What? Simple, filling, good Thai food washed down with cold Singha beer (no wines available). Sit on tables around a grassy courtyard amidst posters of the 2007 French rugby team and St. Tropez. One guidebook says it feels more like a dinner party here than a restaurant, and it's easy to see why, Ly Lys is a very laidback, friendly place.

We gorged on spicy carrot salad, aubergine and shrimp salad, green curry and red curry, plus plenty of Singha for 845 baht ($26).
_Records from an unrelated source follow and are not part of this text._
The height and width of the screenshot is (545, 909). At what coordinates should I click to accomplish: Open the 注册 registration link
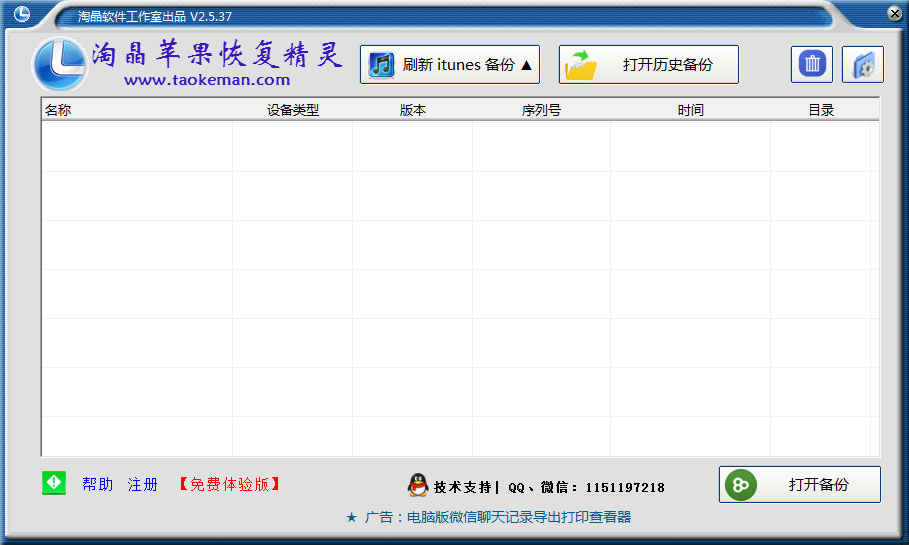(x=143, y=484)
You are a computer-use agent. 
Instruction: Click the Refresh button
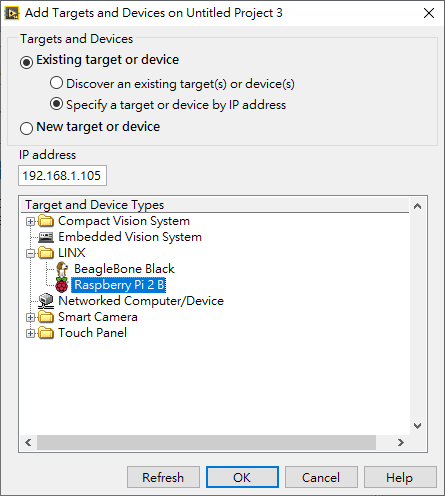coord(163,477)
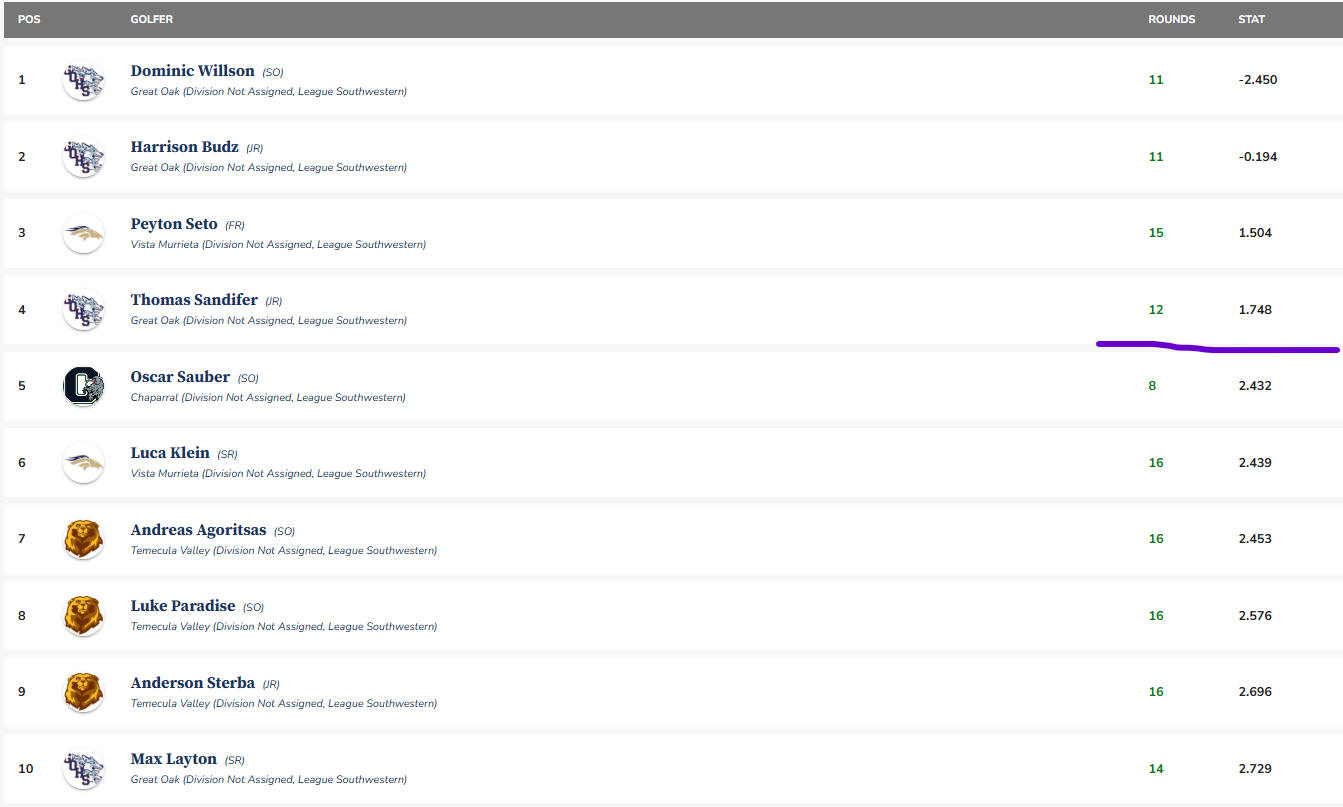This screenshot has height=807, width=1343.
Task: Click Oscar Sauber's Chaparral team logo
Action: pos(83,386)
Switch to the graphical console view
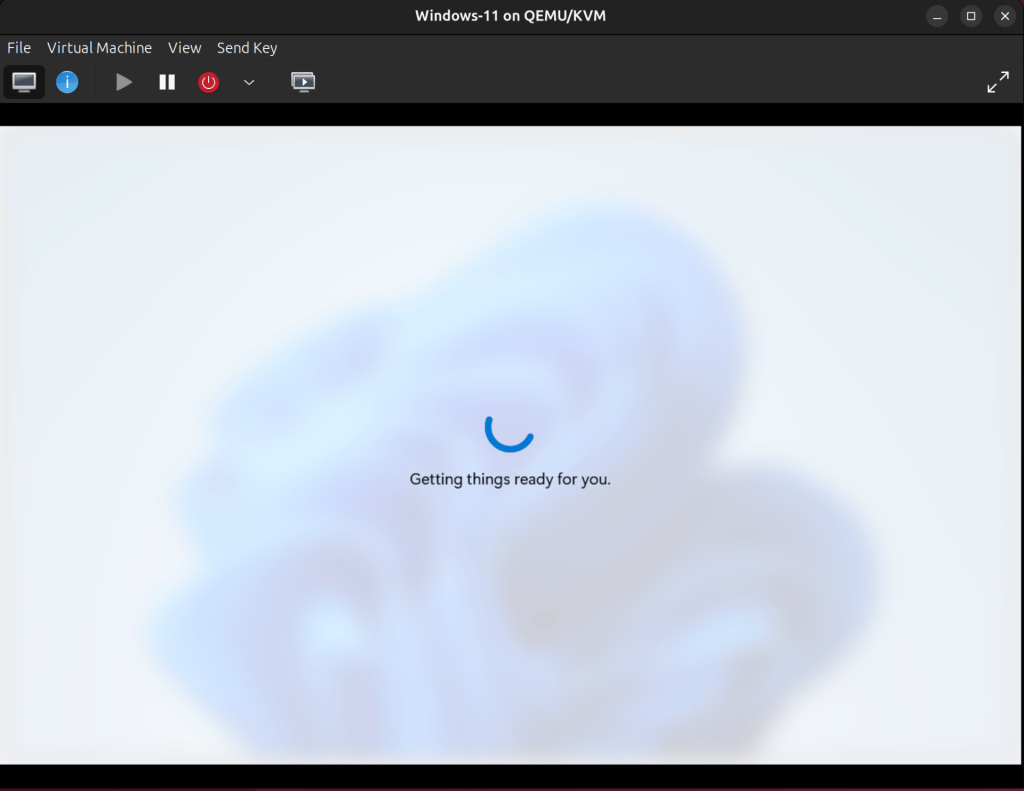This screenshot has height=791, width=1024. (x=24, y=81)
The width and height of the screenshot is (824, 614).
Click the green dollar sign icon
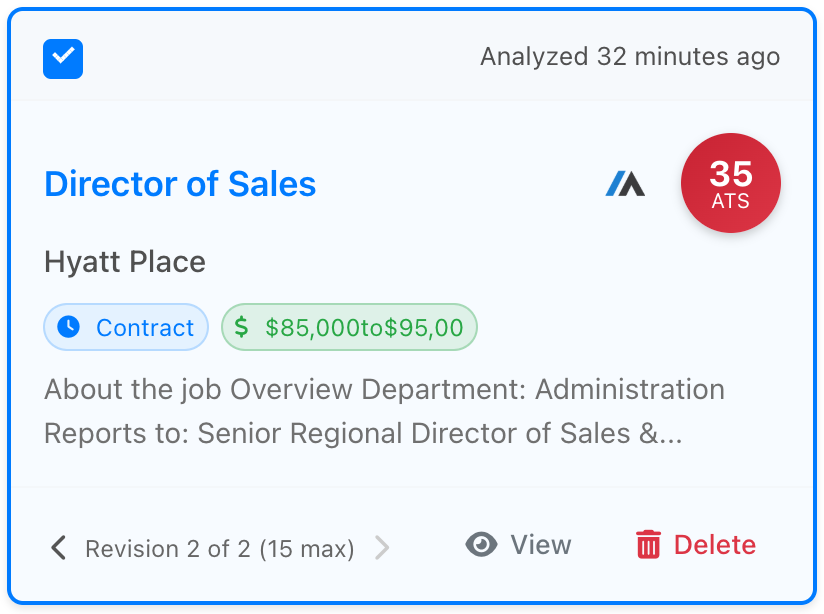(241, 327)
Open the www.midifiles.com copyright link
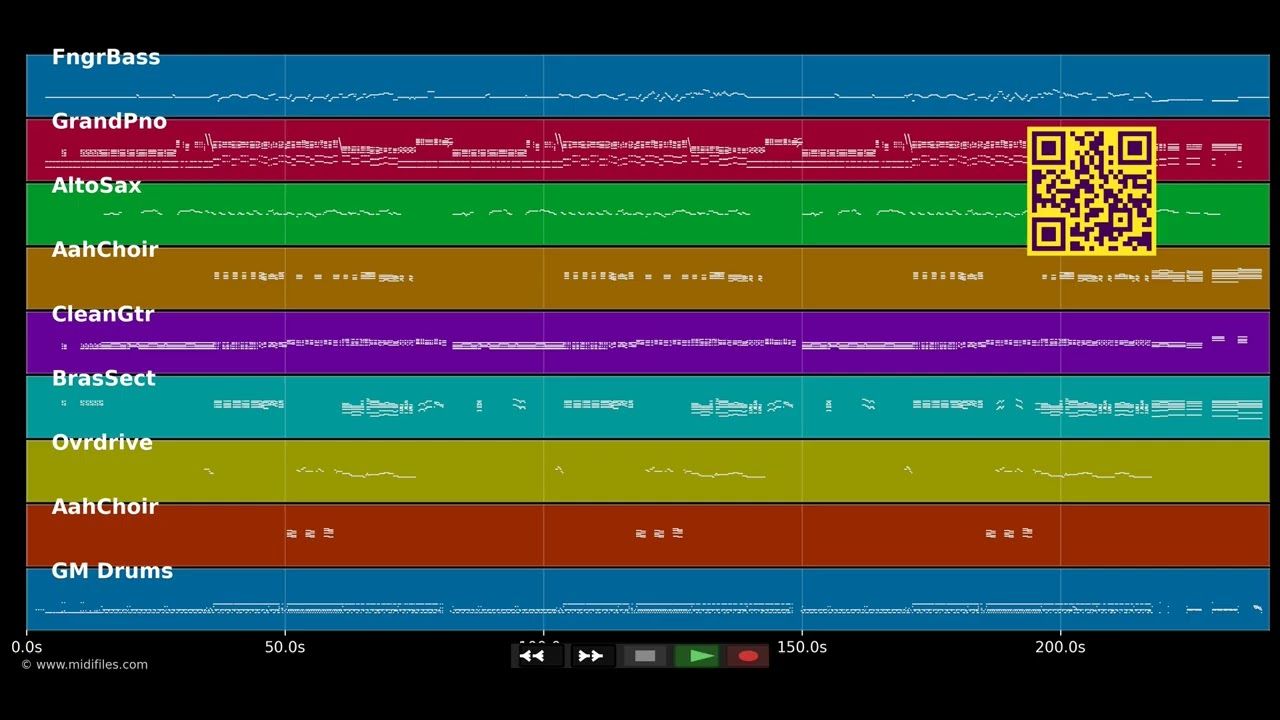The height and width of the screenshot is (720, 1280). (x=84, y=665)
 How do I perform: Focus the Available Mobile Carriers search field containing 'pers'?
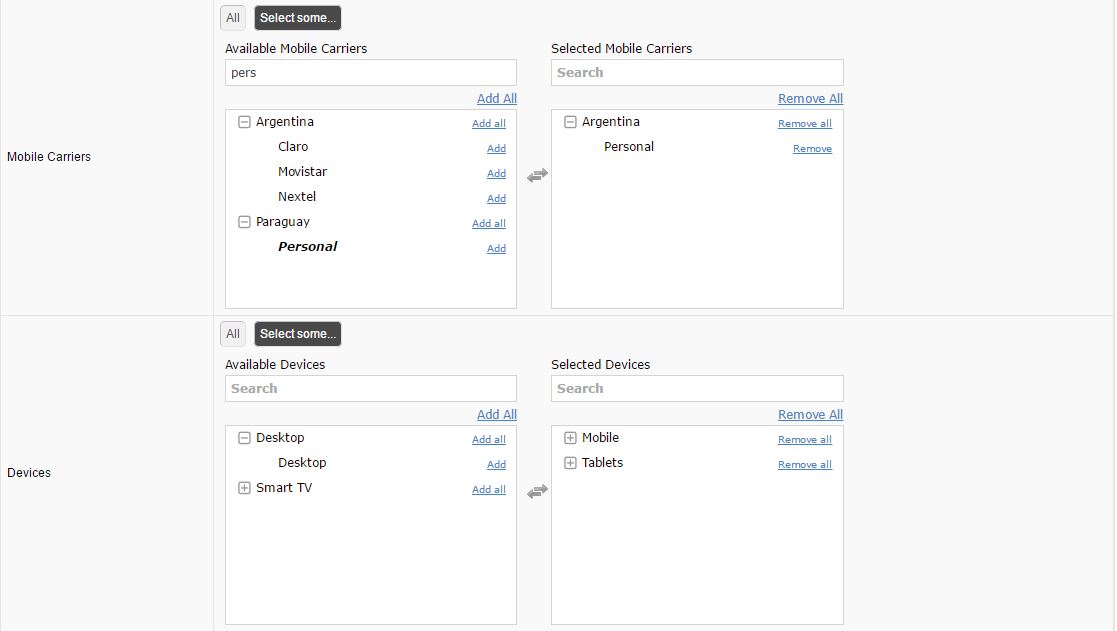click(370, 73)
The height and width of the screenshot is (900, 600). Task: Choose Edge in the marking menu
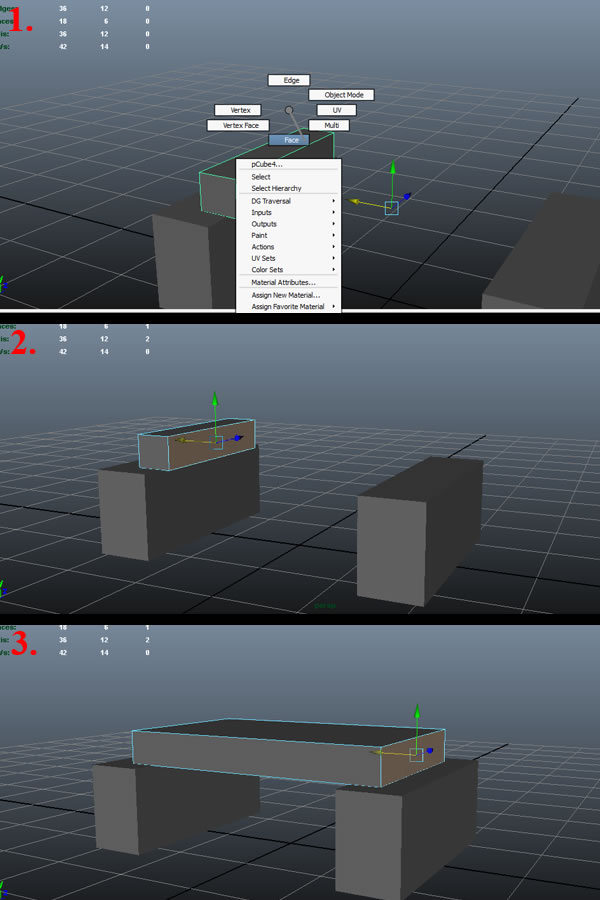(x=289, y=80)
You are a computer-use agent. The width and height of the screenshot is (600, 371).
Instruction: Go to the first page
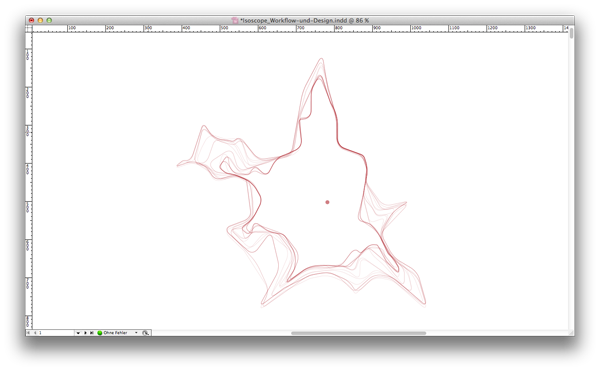click(x=29, y=333)
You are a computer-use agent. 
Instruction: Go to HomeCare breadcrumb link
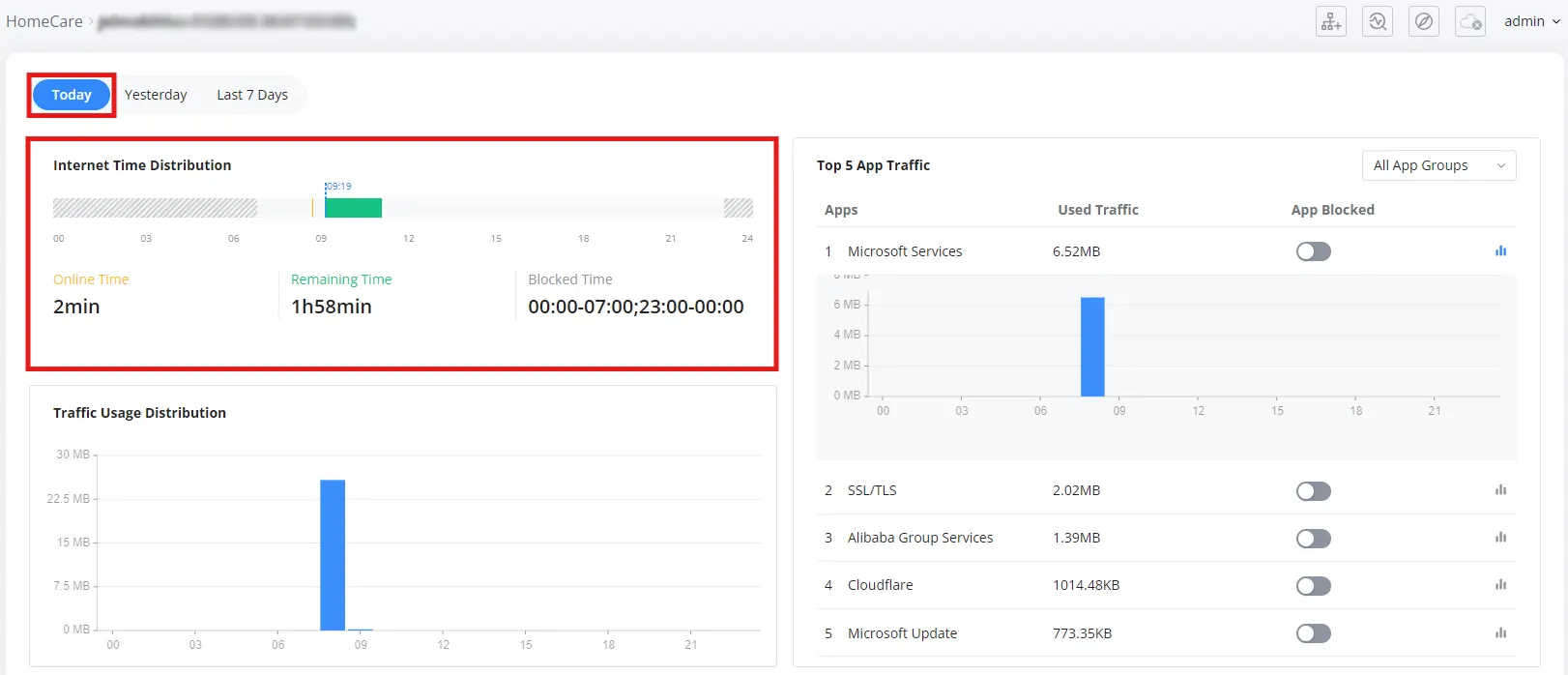pyautogui.click(x=44, y=21)
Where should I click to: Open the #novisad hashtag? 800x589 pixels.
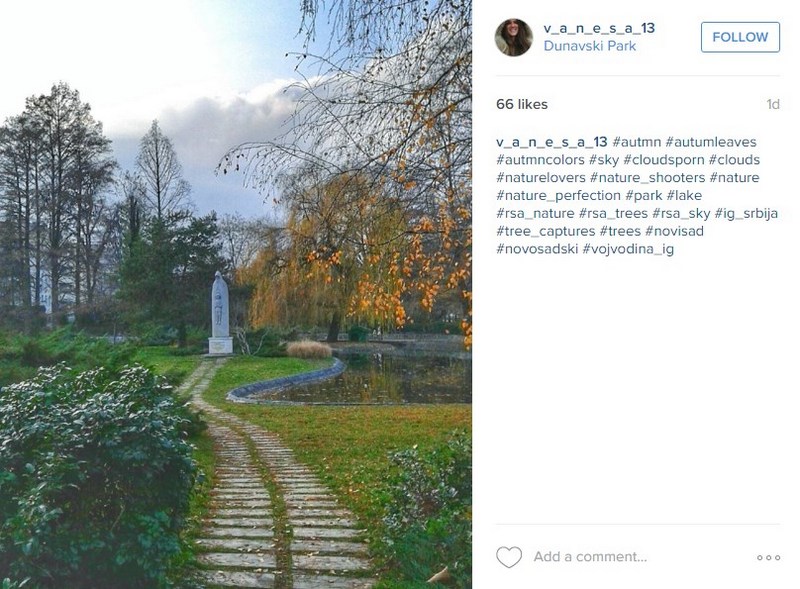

Where? 104 Soi 7, Th Narathiwat Ratchanakharin; +66 2287 1898.

EAT ME

What? Slick and sexy, this "art restaurant" is both hip and delicious. Enjoy great Australian / Pacific Rim food on an outdoor terrace cooled by overhead fans, or sit inside underneath work by Bangkok artists.

Wet your whistle with a cocktail then dive straight into the starters; we chose mountain bread nachos with salsa and lentil and sesame soup. No rest for the wicked, next up was a feta, lentil, green been, tomato and paprika salad and salmon steak with capers, broad beans and lemon zest pulp.

All this and a good wine list. 2,700 baht ($83) for two people, two courses, plus wine.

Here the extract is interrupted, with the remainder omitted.